→ DIRECTIONS
Write out the data again, starting at the line that contains "You are a computer-use" and ending at the line that contains "[x=240, y=79]", both included. Add 89 to every coordinate in the answers.

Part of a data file
=-=-=-=-=

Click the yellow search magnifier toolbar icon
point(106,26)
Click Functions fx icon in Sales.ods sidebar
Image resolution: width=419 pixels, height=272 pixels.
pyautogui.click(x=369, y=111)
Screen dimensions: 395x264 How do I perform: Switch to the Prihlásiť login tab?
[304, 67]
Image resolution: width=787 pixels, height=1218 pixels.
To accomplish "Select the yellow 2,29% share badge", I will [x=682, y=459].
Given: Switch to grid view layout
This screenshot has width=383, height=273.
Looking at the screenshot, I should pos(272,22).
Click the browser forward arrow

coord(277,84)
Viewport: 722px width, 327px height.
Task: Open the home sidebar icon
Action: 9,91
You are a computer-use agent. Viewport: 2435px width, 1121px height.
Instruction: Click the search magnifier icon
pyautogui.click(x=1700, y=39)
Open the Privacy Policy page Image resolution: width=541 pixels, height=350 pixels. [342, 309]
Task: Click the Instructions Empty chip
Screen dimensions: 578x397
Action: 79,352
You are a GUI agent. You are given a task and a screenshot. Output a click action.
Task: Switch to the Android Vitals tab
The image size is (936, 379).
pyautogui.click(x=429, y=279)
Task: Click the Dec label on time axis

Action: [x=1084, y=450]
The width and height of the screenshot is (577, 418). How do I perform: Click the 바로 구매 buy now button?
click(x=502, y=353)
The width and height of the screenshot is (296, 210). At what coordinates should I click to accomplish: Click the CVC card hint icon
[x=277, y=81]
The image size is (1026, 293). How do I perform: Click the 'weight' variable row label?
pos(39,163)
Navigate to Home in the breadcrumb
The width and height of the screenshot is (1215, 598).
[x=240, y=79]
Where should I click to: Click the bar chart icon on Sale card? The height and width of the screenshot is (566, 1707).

=-=-=-=-=

→ FINISHED ANSWER
You are a computer-use agent. Viewport: 2435px width, 1121px height.
Instruction: Click the search magnifier icon
pyautogui.click(x=1789, y=128)
Open the Privacy Policy page Image resolution: width=541 pixels, height=350 pixels. [431, 398]
Task: Click the Instructions Empty chip
Screen dimensions: 578x397
Action: 168,441
You are a GUI agent. You are given a task and a screenshot. Output a click action.
Task: Switch to the Android Vitals tab
The image size is (936, 379).
pyautogui.click(x=518, y=368)
Task: Click the Dec label on time axis

Action: [x=1173, y=539]
The width and height of the screenshot is (577, 418). How do I perform: Click the 바로 구매 buy now button?
click(x=591, y=442)
The width and height of the screenshot is (296, 210). At what coordinates should I click to accomplish: Click the CVC card hint icon
[x=366, y=170]
The image size is (1026, 293). How do I perform: Click the 'weight' variable row label?
pos(128,252)
Navigate to Home in the breadcrumb
The width and height of the screenshot is (1215, 598).
[x=329, y=168]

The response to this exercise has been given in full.